La Compagnie de la Lettre 5 présente Le Malade imaginaire
Il y a de ces rencontres qui changent la vie. Des gens qui, presque sans vous connaitre, vous transporte quelque part qui ressemble à la maison. Feels like home, tsé. Des gens qui nous font nous dire qu’on serait bien con de ne pas les avoir dans notre entourage jusqu’à la fin des temps. Ou du moins du nôtre.
La Compagnie de la Lettre 5, c’est ça. Du timing, une énergie incroyable, une forte volonté de travailler ensemble, une folie un peu folle à la limite du weird, et une passion hors du commun pour notre métier. La preuve : René Migliaccio, Pascale Brochu, Stéphanie Ribeyreix, Jean-Charles Fonti, Émilie Fecteau et moi-même nous sommes rencontrés en avril, notre compagnie de théâtre est née en juillet, et nous jouons notre premier spectacle (Le Malade imaginaire de Molière) en ce moment, au Lion d’Or.

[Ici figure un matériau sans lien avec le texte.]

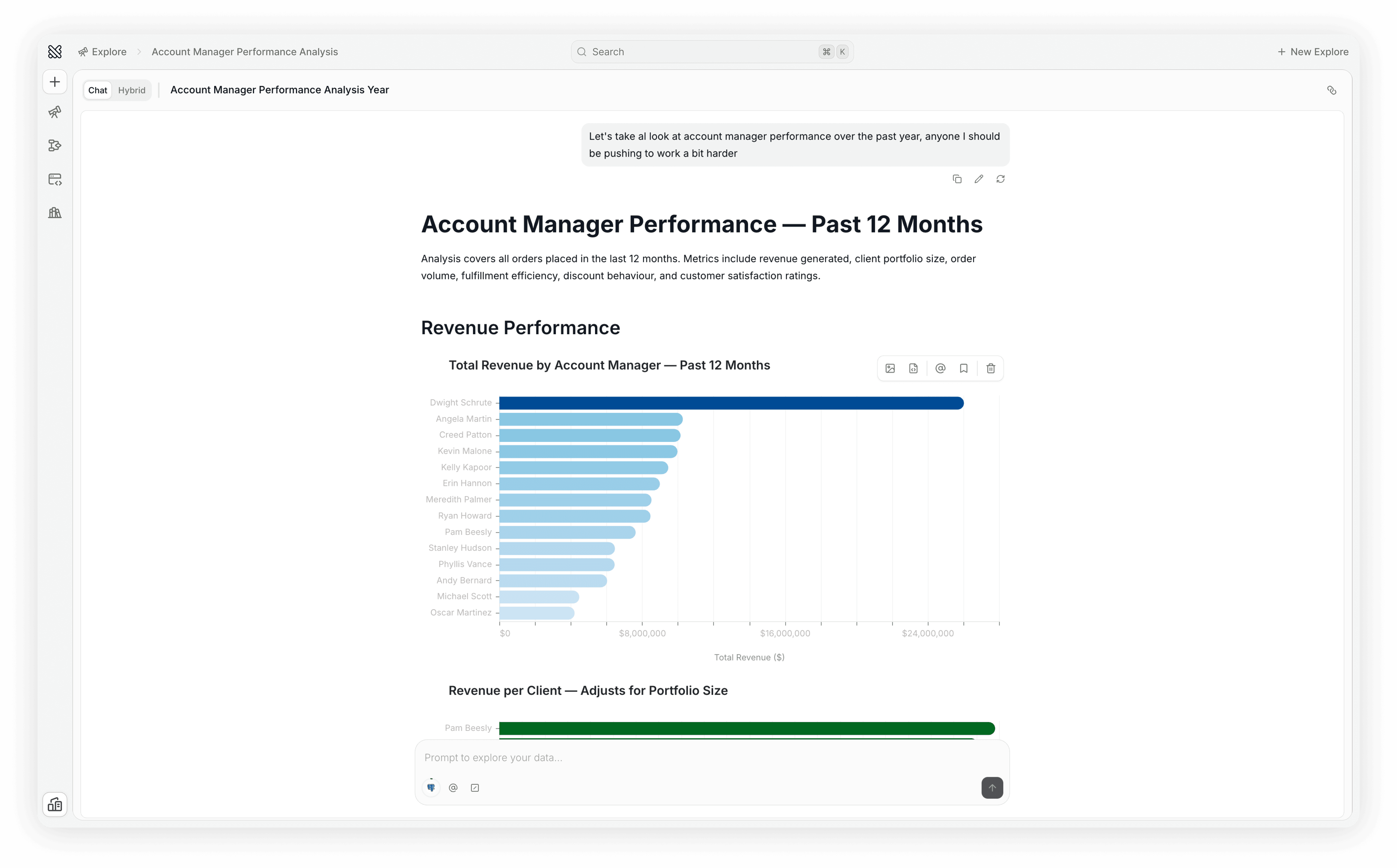Screen dimensions: 1397x868
Task: Select the Chat mode tab
Action: coord(98,90)
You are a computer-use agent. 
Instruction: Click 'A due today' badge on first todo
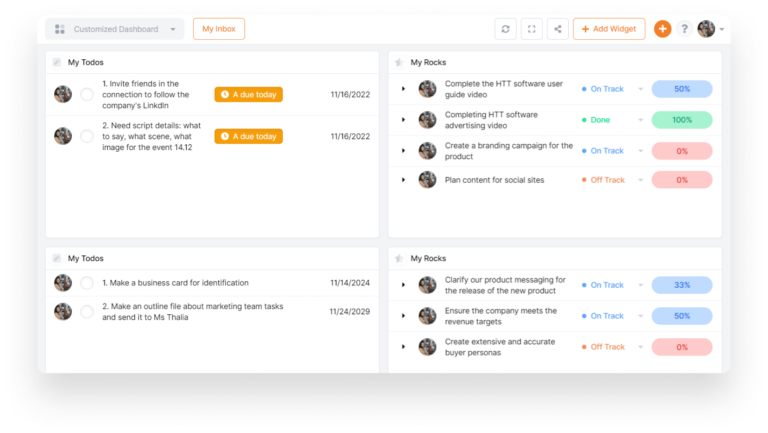pyautogui.click(x=248, y=95)
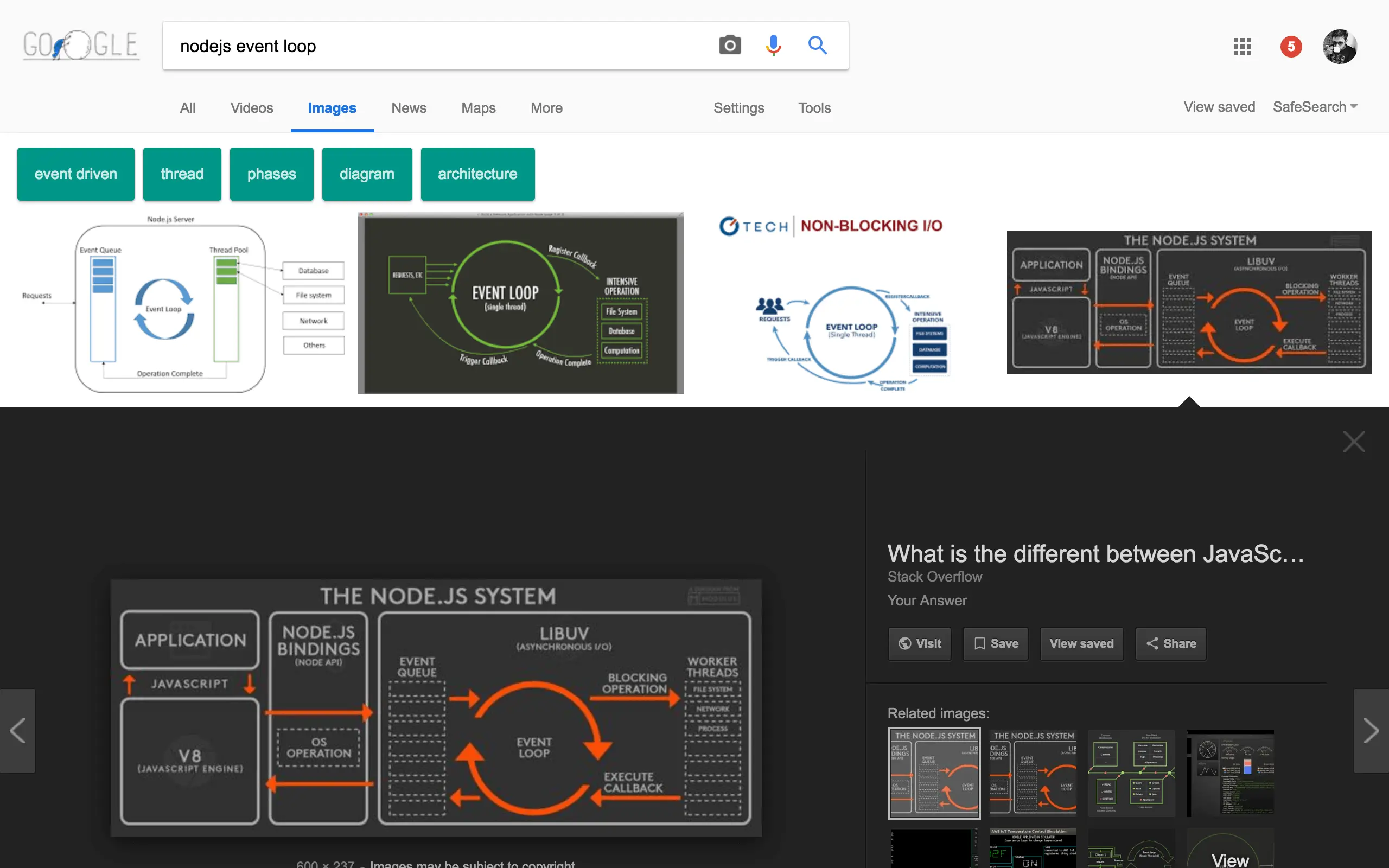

Évidemment, rien de tout ça ne fût de tout repos. Avoir un mois pour engager des acteurs (Rémy Ouellet, Denis Harvey et Jean-Philippe Richard, des acteurs avec qui c’est un immense bonheur de jouer), répéter le show, en créer les costumes, les décors, la mise en scène, en faire la promotion et par-dessus le marché, gérer tout le volet business que la création d’une compagnie exige (pour lequel on est loin d’être doués), ce n’est pas l’exemple typique de l’été « pieds-dans-la-piscine-martini-en-mains ». Disons qu’on a eu chaud et que l’univers a été de notre côté sur plusieurs aspects, genre il nous envoyait des signes de pouces déguisés en évènements inopinés qui nous ont sauvés les fesses. On a répété quatre heures presque tous les jours pendant un mois, en plus d’avoir nos horaires respectifs de travail et nos vies sociales (ou ce qui en reste) à gérer. C’est sans parler des moments pendant lesquels on courait de magasins en magasins pour trouver des costumes décents, ou de bureaux en bureaux pour se faire suer avec la bureaucratie. Plus ça avançait, plus on se demandait si on n’était pas un peu tarés de s’être lancés dans cette aventure.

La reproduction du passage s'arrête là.